In contrast with those of bacterial transcription, few eukaryotic transcription factors have any effect on transcription on their own. Instead, each factor recruits other proteins to build up large complexes that interact with the transcriptional machinery to activate or repress transcription. These intermediary proteins act as a bridge between the transcription factors and the polymerase. An important target intermediary for many transcription factors is mediator, a huge complex of 25 to 30 subunits with a mass of more than 1-MDa, that joins the transcription machinery before initiation takes place. Mediator acts as a bridge between enhancer-bound activators, other transcription factors, and promoter-bound RNA polymerase II (Figure 37.8).

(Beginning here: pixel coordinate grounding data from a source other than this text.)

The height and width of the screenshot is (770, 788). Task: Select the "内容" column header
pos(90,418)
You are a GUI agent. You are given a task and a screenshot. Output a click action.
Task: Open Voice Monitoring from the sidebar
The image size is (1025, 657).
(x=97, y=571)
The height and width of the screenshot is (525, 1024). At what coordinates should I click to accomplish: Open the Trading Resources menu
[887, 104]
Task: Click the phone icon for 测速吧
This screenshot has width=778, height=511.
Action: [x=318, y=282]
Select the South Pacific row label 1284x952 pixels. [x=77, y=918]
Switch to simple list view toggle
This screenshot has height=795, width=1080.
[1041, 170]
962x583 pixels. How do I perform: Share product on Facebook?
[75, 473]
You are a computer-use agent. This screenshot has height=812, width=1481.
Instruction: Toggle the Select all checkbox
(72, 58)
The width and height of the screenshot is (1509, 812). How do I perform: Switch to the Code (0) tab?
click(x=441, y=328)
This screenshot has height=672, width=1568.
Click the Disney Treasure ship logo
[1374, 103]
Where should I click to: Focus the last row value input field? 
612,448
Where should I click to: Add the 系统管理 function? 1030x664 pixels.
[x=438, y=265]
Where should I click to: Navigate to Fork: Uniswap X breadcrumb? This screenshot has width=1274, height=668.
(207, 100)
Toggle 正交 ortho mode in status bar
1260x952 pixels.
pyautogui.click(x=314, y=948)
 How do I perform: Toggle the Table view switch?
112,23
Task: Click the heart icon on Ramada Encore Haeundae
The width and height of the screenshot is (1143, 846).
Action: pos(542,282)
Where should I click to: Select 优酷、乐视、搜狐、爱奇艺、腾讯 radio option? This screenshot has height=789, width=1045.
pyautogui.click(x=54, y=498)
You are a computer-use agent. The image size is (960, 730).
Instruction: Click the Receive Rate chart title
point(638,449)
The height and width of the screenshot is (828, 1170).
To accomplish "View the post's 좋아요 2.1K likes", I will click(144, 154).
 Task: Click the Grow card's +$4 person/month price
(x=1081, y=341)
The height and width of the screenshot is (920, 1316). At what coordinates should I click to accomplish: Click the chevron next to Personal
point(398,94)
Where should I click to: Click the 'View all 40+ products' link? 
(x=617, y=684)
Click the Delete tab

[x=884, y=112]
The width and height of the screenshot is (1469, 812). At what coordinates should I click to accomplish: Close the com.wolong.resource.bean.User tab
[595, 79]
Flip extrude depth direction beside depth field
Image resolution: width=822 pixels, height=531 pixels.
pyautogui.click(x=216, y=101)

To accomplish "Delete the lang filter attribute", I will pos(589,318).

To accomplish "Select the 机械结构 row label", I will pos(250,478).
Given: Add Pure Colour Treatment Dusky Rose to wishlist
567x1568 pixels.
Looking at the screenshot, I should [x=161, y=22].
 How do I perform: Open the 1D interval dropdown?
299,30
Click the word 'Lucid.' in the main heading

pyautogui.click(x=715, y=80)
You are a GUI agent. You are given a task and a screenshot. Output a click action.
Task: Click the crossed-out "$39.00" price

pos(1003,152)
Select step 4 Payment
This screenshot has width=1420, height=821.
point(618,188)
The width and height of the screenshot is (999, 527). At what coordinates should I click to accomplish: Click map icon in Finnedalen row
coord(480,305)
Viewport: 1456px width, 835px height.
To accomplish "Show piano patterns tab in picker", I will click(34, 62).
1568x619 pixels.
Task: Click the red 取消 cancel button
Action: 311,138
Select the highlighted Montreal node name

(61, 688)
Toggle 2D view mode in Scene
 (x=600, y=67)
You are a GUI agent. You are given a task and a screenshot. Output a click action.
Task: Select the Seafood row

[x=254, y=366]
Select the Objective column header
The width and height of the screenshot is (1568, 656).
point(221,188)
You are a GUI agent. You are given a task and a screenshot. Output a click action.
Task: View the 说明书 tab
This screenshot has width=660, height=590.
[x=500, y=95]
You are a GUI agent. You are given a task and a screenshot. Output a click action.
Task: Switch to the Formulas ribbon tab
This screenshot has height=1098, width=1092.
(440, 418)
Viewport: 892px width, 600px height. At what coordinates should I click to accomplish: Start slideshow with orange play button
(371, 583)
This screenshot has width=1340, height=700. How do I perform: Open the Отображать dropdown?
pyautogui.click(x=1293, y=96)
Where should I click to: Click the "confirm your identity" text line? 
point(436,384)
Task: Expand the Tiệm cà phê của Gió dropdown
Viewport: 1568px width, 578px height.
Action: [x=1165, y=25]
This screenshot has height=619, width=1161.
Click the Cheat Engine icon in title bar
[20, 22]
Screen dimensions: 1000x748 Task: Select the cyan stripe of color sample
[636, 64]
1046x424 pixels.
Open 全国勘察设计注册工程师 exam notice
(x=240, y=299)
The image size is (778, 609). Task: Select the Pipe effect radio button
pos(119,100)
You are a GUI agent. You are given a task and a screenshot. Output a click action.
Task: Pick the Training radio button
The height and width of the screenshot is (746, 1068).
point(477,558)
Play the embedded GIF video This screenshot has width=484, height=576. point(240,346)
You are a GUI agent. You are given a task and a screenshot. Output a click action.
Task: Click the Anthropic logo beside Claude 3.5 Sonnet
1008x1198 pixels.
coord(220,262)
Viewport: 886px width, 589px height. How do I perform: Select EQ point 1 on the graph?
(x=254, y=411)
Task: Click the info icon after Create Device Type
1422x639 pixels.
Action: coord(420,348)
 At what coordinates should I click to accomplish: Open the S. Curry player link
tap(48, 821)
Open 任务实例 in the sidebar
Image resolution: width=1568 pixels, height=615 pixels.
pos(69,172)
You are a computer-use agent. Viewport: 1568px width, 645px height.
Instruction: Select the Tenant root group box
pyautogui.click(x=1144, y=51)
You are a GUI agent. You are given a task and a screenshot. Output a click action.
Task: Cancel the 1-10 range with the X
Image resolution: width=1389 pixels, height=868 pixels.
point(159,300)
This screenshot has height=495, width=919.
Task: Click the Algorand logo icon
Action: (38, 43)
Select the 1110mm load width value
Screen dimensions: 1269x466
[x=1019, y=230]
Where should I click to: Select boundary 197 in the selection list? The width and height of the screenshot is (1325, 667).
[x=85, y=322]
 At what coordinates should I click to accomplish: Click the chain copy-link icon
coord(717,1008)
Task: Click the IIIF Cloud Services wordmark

Transcription factors and other proteins that bind to regulatory sites on DNA can be regarded as passwords that cooperatively open multiple locks, giving RNA polymerase access to specific genes. A major advantage of this mode of regulation is that a given regulatory protein can have different effects, depending on what other proteins are present in the same cell. This phenomenon, called combinatorial control, is crucial to multicellular organisms that have many different cell types. A comparison between human beings and the simple roundworm Caenorhabditis elegans provides an example of the power of combinatorial control. Human beings have only one-third more genes than the worm, but we have many more cell types, and the dramatic increase in complexity without a corresponding increase in gene number may be due to a more sophisticated regulation allowed by combinatorial control.